Mis recetas de helado con leche materna

Cuando mi hijo fue creciendo y llegó el verano, hacia los diez meses, me encontré con que podía hacer un uso nuevo para mi de leche materna. Me sobraba incluso entonces y me puse ha investigar como poder ofrecerle un helado más sano que el comercial y, de paso, usar este excedente que me sacaba en el trabajo y que luego él no quería tomarse en vaso. Y comencé a darle helados de leche materna caseros.

La leche materna se puede conservar congelada sin que pierda la mayoría de sus propiedades. Si la calentamos en exceso o si la metemos en el micro, muchas de las substancias protectoras vivas pierden su poder, por lo que, si congelamos la leche hay que tener eso en cuenta al descongelarla.

Sin embargo, con helados hechos al momento la leche conserva sus cualidades nutricionales y con mis recetas caseras de helado de leche materna no tenemos más que mezclarla con los ingredientes que deseemos.

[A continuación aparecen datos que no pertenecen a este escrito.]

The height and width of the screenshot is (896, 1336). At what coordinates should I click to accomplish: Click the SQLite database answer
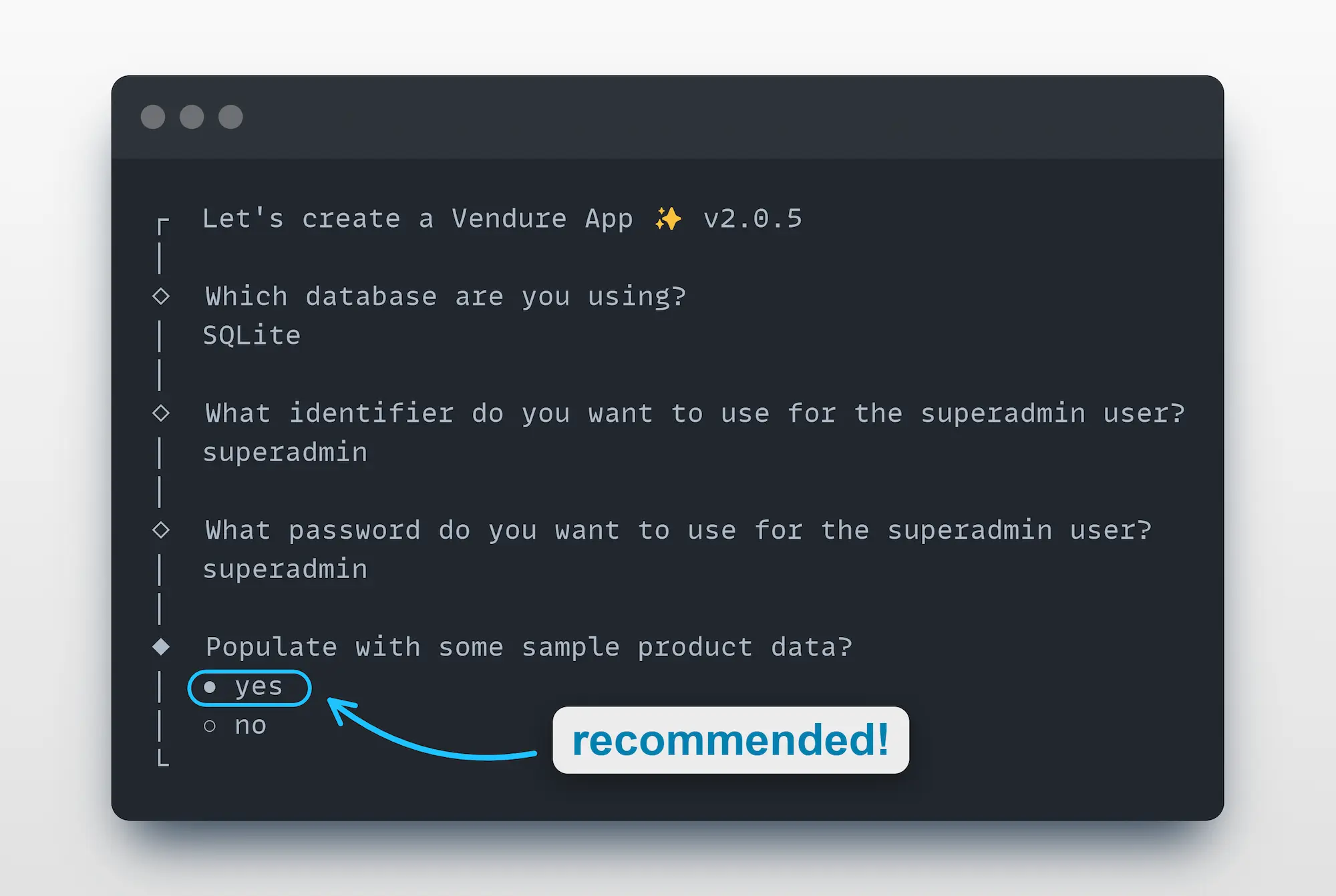(252, 335)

En cuanto a los helados, debemos tener en cuenta que hay algunas leches que, al descongelarlas, cambian de sabor pero los niños no suelen rechazarla ni eso significa que esté estropeada. Además, como os digo, no es lo habitual. Sin embargo, si ya habéis congelado leche para guardarla seguramente estaréis habituadas a su aspecto y posible olor. De todos modos yo siempre los hice con leche recién sacada, conservada en frío y metida en el congelador en el momento para enfriarla mucho y mezclarla así con los alimentos, pero podríamos hacerlos con leche congelada usada en el momento de sacarla.

Por supuesto, nunca hay que volver a congelar la leche o el helado hecho con ella, y además, hay que seguir todas las recomendaciones sobre su extracción y conservación.

Cuando hagamos helado hay que recordar ir batiéndola suavemente a medida que se va congelando, para romper los cristales, pero, al ser poca cantidad, no se hace con la batidora sino a mano, con un tenedor muy limpio. Simplemente de ese modo, para los más pequeños, que no toman todavía azúcar ya es suficiente, pero podemos mezclarla con frutas que ya estén introducidas en su dieta, como el plátano o la pera muy madura, que aumenta el dulzor y le encantaba de este modo. No quedan, por supuesto, como los helados comerciales pero eso a los niños no les importa.

También se la he dado mezclada con un poco de tapioca cocinada con agua, muy densa, y le gustaba mucho fresquita, además de calmarle cuando hacía mucho calor o le dolían los dientes.

Para los más mayorcitos, a partir del año, no tenemos que temer añadir otros alimentos que ya estén en su dieta, como una pizca de azúcar, galleta batida con la leche y congelada o incluso, si ya se la hemos dado en otras preparaciones, un pelín de nata o las frutas nuevas que vayamos incorporando a su alimentación habitual. Al ir incluyendo ingredientes podemos conseguir un producto muy cremoso y suave, que les encantará. Lo que no debemos incluir es huevo, aunque ya lo coma, pues en el helado se usaría en crudo, y eso es peligroso.

Con los helados de leche materna ofrecemos al niño una nueva experiencia gustativa, segura, sin aditivos ni conservantes, incluyendo sabores delicados y usando, además, nuestros excedentes. Si hacéis alguna receta, ya me diréis si a los pequeños les gusta.